They remain risky because the user can approve or enter a code into a phishing proxy, and the attacker can relay that approval to the real service. They prove user participation, but not the origin of the request, which is exactly what AiTM attacks exploit.
Why This Matters for Security Teams
Push, TOTP, and SMS often get grouped under “MFA,” but that label can hide a critical weakness: they mainly prove that a user participated, not that the request originated from a trusted device, channel, or context. That distinction matters because modern phishing kits and AiTM proxies can capture a code or approval in real time and relay it to the legitimate service. NIST’s Cybersecurity Framework 2.0 reinforces the need to reduce identity risk, not just add factors.

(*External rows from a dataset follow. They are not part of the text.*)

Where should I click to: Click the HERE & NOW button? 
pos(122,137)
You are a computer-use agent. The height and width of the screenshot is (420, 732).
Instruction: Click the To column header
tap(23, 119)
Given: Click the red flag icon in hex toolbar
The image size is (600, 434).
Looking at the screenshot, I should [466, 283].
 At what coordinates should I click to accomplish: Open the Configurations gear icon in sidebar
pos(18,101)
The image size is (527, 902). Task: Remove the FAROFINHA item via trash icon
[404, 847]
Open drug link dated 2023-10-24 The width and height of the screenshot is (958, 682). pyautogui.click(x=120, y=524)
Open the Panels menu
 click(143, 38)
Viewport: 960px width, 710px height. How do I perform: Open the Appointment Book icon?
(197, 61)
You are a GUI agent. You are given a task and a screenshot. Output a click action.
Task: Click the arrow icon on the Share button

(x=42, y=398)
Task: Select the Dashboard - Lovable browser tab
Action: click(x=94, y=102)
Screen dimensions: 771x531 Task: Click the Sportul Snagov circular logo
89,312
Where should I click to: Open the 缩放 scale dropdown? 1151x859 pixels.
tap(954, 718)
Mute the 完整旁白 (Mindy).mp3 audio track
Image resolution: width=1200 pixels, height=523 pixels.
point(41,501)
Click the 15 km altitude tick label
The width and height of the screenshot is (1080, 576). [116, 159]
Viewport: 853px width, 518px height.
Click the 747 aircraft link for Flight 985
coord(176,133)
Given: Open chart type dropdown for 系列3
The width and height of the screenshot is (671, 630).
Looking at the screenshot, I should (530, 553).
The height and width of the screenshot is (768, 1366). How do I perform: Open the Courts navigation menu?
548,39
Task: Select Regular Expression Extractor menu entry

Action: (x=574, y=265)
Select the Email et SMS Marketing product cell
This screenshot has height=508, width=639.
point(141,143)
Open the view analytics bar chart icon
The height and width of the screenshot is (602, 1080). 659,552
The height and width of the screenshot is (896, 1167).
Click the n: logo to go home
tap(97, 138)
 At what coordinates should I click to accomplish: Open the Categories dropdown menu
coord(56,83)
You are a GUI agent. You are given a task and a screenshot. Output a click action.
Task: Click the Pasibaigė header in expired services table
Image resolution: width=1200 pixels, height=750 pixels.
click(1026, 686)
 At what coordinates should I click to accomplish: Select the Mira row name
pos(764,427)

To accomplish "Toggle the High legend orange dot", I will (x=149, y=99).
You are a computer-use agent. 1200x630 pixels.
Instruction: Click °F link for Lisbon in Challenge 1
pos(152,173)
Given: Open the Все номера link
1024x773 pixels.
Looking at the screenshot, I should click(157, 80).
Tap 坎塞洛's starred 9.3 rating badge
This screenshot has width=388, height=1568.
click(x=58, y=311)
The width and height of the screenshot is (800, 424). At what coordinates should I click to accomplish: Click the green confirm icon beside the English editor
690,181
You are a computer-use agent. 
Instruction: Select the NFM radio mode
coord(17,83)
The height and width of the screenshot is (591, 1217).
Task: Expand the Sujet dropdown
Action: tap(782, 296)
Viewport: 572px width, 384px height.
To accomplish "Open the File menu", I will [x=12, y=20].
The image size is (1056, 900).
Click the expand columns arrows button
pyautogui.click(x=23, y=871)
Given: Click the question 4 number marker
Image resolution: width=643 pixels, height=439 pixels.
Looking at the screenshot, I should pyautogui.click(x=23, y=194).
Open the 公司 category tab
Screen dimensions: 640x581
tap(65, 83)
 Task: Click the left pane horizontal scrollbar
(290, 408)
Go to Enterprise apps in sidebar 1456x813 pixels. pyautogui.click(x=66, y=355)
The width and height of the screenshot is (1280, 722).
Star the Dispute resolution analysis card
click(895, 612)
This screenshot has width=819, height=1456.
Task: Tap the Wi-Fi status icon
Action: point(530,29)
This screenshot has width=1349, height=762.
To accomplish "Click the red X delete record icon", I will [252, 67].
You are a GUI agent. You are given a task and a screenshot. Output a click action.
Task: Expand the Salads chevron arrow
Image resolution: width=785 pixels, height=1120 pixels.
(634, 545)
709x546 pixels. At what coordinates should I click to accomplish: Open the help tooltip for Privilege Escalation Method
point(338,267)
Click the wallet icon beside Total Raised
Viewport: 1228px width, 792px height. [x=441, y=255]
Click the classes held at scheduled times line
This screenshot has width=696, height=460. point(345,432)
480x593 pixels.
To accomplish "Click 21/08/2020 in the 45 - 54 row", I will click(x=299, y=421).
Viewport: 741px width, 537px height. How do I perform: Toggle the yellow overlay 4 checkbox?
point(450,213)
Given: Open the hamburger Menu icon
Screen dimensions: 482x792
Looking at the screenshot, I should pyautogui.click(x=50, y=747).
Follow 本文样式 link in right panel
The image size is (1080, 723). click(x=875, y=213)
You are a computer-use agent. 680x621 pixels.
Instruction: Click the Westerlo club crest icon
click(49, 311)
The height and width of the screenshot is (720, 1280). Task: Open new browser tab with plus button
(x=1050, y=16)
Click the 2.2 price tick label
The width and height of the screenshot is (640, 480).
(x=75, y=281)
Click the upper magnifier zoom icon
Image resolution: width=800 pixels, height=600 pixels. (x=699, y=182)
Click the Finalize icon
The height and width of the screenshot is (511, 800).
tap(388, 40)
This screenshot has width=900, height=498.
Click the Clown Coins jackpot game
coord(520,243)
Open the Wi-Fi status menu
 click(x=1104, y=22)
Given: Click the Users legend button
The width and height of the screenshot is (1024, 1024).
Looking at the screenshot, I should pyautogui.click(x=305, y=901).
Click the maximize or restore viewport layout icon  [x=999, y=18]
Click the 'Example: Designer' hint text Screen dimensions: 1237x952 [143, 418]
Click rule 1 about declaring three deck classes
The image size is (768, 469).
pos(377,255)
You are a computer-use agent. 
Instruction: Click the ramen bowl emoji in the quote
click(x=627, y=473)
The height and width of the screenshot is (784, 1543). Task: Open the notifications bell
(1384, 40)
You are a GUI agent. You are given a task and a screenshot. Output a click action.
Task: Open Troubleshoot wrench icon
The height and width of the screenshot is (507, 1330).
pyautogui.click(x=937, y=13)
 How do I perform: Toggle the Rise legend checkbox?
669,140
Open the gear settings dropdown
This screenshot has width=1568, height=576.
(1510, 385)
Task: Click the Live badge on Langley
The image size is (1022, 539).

NHIMG research on the OWASP NHI Top 10 and the Top 10 NHI Issues shows a broader pattern that also applies to human sign-in flows: when trust is built around secrets and approvals alone, attackers look for the relay point, not the credential vault. The same lesson appears in real breaches, including the Microsoft Midnight Blizzard breach, where identity assurance gaps became operational risk.
In practice, many security teams encounter MFA bypass only after a phishing proxy has already harvested a valid session or approval, rather than through intentional red-team validation.
How It Works in Practice
The core problem is that push, TOTP, and SMS are transferable in the moment they are used. A phished one-time code can be replayed within its validity window. A push prompt can be approved under social engineering pressure. An SMS code can be intercepted through SIM swap, malware, or message forwarding. None of these factors reliably binds the authentication event to a trusted origin.
Current guidance increasingly favors phishing-resistant methods such as FIDO2/WebAuthn because they bind the authentication ceremony to the legitimate origin and a cryptographic key held on the device. That is a materially stronger assurance model than shared secrets or one-time codes. For organisations evaluating this shift, the Ultimate Guide to NHIs — Why NHI Security Matters Now is useful for understanding how identity assurance fails when the attacker controls the interaction layer. For implementation patterns around stronger access decisions, NIST Cybersecurity Framework 2.0 provides a risk-based structure.
- Use push, TOTP, and SMS only as transitional controls, not as the end state for privileged or high-risk access.
- Require phishing-resistant MFA for admins, finance, support desks, and remote access paths that lead to sensitive systems.
- Pair authentication with device posture, session risk, and impossible-travel detection so approval alone is not enough.
- Reduce reliance on SMS where SIM swap and telephony interception are realistic threats.
These controls tend to break down in high-friction help desk reset flows because attackers exploit the fallback path faster than the primary login policy.
Common Variations and Edge Cases
Tighter authentication often increases user friction and rollout cost, so organisations have to balance phishing resistance against operational disruption. That tradeoff is real, especially where legacy apps, remote work, or third-party access still depend on basic MFA methods.
There is no universal standard for this yet, but current guidance suggests treating push, TOTP, and SMS as lower-assurance factors for anything that can trigger privilege escalation, payment activity, or sensitive data access. In those cases, step-up controls should be context-aware and paired with stronger methods where possible. For example, a low-risk internal portal may tolerate TOTP temporarily, while an admin console should not. The 2024 ESG Report: Managing Non-Human Identities highlights how quickly identity weaknesses become repeated incidents once attackers find a weak trust point.
Security teams should also remember that mfa fatigue attacks and approval bombing change the risk profile of push-based systems. If a workflow cannot distinguish legitimate intent from coerced or relayed approval, it is authentication only in the narrowest sense. For deeper identity governance context, the Ultimate Guide to NHIs — Key Challenges and Risks is a useful reference point.
Standards & Framework Alignment
This section maps relevant standards and security frameworks to the operational risks and controls described in this guidance.
OWASP Non-Human Identity Top 10 address the attack and risk surface, while NIST CSF 2.0 and NIST AI RMF set the governance and control requirements practitioners need to meet.
| Framework | Control / Reference | Relevance |
|---|---|---|
| NIST CSF 2.0 | PR.AA-1 | Identity proofing and authentication strength are central to phishing-resistant MFA. |
| OWASP Non-Human Identity Top 10 | NHI-05 | Highlights credential interception and relay risks that also affect human MFA flows. |
| NIST AI RMF | Risk governance must account for identity and access failures in AI-enabled systems. |
Replace weak MFA with stronger authentication methods for privileged and sensitive access paths.